When to Stop Iterating
- Rubric scores consistently hit 20 or above
- We can edit AI output to final draft in under fifteen minutes
- Output "feels like us" on first read, before we start analyzing
The goal isn't perfection. The goal is efficiency. When AI output requires light editing rather than rewriting, we've reached productive collaboration.
Maintaining Consistency Over Time
Style specifications aren't permanent documents. Our writing evolves. Platform updates change how AI interprets instructions. New topics and audiences may require adjustments.
The Style Drift Problem
Three factors cause specifications to become stale:
Our voice evolves. The samples we analyzed six months ago may not represent how we write today. Writers naturally shift—becoming more concise, adopting new rhetorical habits, dropping old verbal tics.
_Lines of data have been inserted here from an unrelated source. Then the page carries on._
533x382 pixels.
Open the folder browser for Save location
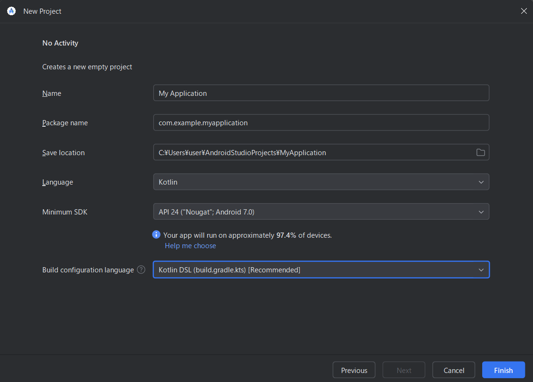pos(480,152)
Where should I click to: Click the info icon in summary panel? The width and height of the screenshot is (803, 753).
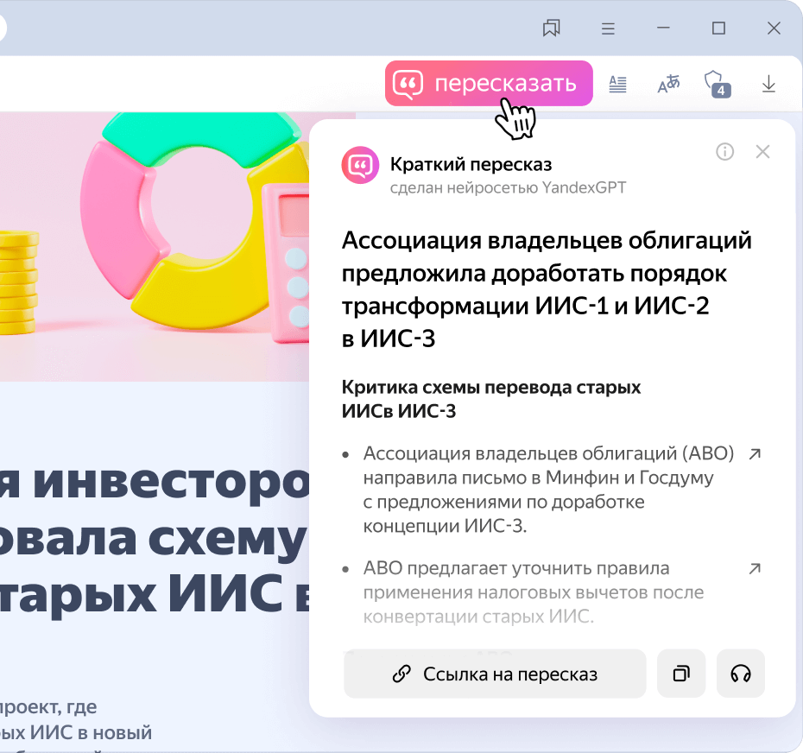[x=724, y=152]
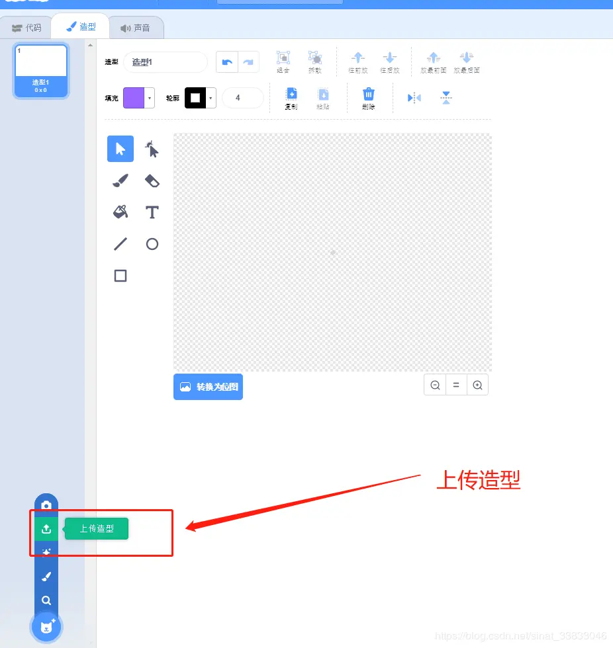Flip the costume horizontally
The width and height of the screenshot is (613, 648).
pyautogui.click(x=413, y=97)
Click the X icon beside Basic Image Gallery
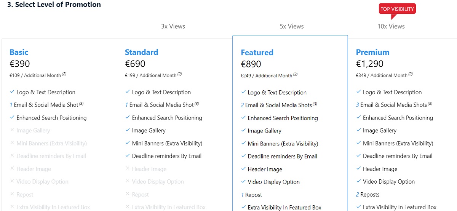Viewport: 457px width, 211px height. 12,130
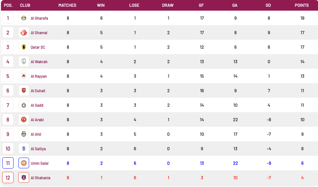Click the Umm Salal orange badge
Viewport: 318px width, 187px height.
(24, 163)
Platforms update. Claude and ChatGPT receive regular updates that can change how they process custom instructions. A specification that worked perfectly in March may produce different results in September.
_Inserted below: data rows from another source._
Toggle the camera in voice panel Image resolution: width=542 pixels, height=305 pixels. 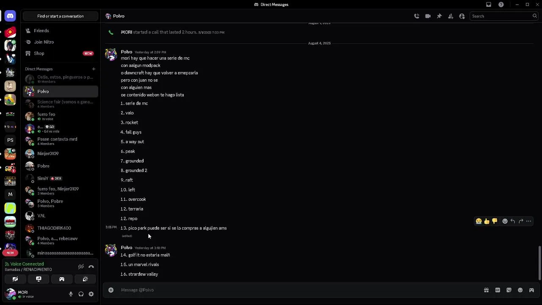(x=15, y=279)
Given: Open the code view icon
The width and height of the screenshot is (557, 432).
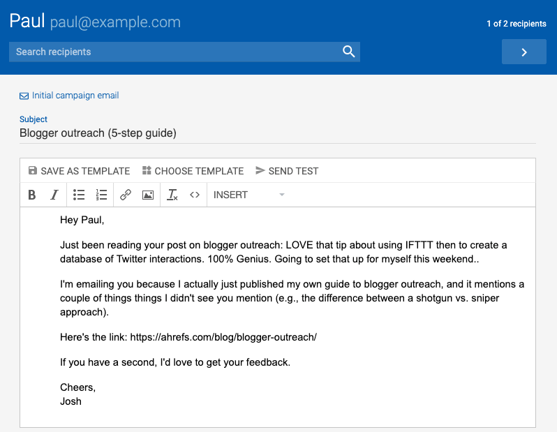Looking at the screenshot, I should [x=195, y=195].
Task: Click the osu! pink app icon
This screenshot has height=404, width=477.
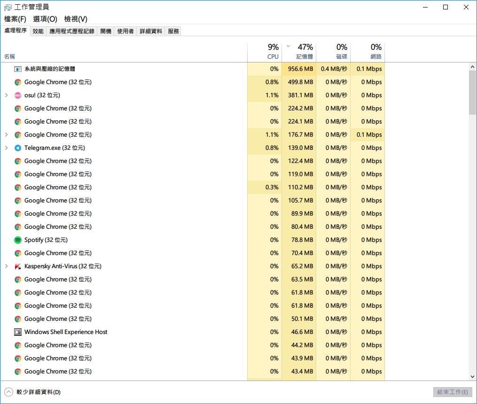Action: click(18, 95)

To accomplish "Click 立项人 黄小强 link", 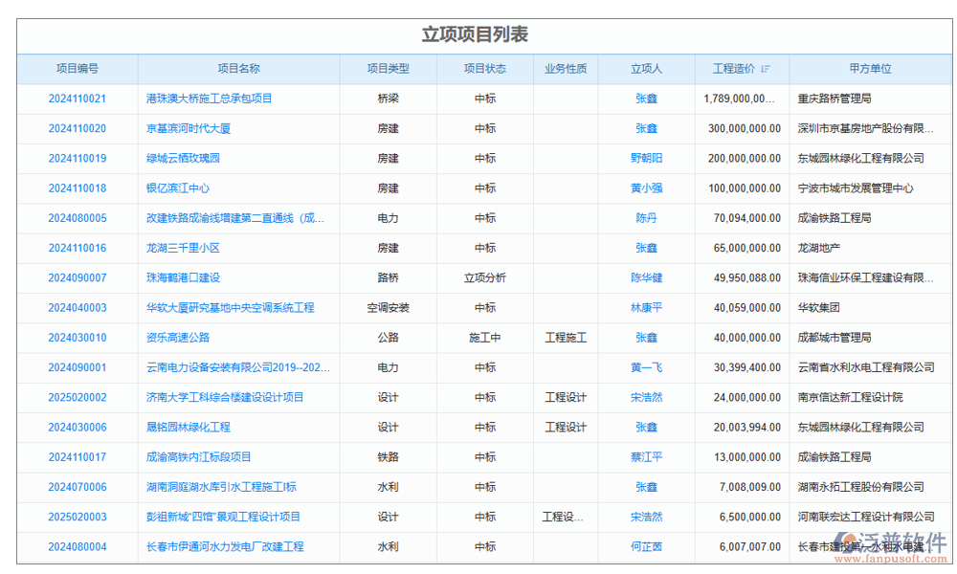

Context shifts. A new project, audience, or content type may stress our specification in ways it wasn't designed to handle.
Quarterly Review Protocol
Every three months, run this diagnostic:
- Generate three test pieces on different topics using our current specification
- Score each against the rubric
- Compare to our recent human writing—not old samples, but what we've written in the past month
- Update the specification if patterns have shifted
This catches drift before it becomes a problem. A specification that scores 22 today might score 17 in six months if we don't maintain it.
Version Control for Specifications
Date specifications. Keep a changelog documenting what we modified and why. Maintain separate specifications for different contexts if our writing varies significantly by audience or format.
This isn't overhead—it's the difference between a tool that keeps working and a tool that gradually stops matching our voice while we wonder what changed.
The Complete Workflow
Across this series, we've built a systematic approach to AI-assisted writing that preserves voice:
- Recognize the problem (Article 1): Subjective labels don't translate to AI-executable instructions
- Analyze our patterns (Article 2): Measure voice across five stylometric dimensions
- Build a specification (Article 3): Create a structured document that captures measurable patterns
- Implement and configure (Article 3): Set up Claude or ChatGPT with the specification
- Evaluate systematically (Article 4): Score output against a rubric tied to our dimensions
- Iterate purposefully (Article 4): Refine specification based on specific, diagnosed failures
- Maintain over time (Article 4): Quarterly reviews, version control, context-specific variants
The goal throughout: AI as genuine co-writer rather than expensive autocomplete. First drafts that require editing, not rewriting. Voice that remains distinctly ours, even when the words were generated by a machine.
Start Here
The system works, but only if we use it. Pick one piece of AI-generated content we've produced recently. Score it against the five-dimension rubric. Identify the lowest-scoring dimension. Diagnose the specific failure pattern. Update the specification to address it. Regenerate and compare.
One iteration won't transform our AI collaboration. But one iteration teaches us how the cycle works. After five iterations, we'll have a specification that produces output we can actually use. After twenty, we'll wonder how we ever worked without one.
Our voice is measurable, documentable, and teachable. The specification is the bridge between our patterns and AI capability. Evaluation is quality control. Iteration is refinement. Do the work, and the collaboration becomes genuinely productive.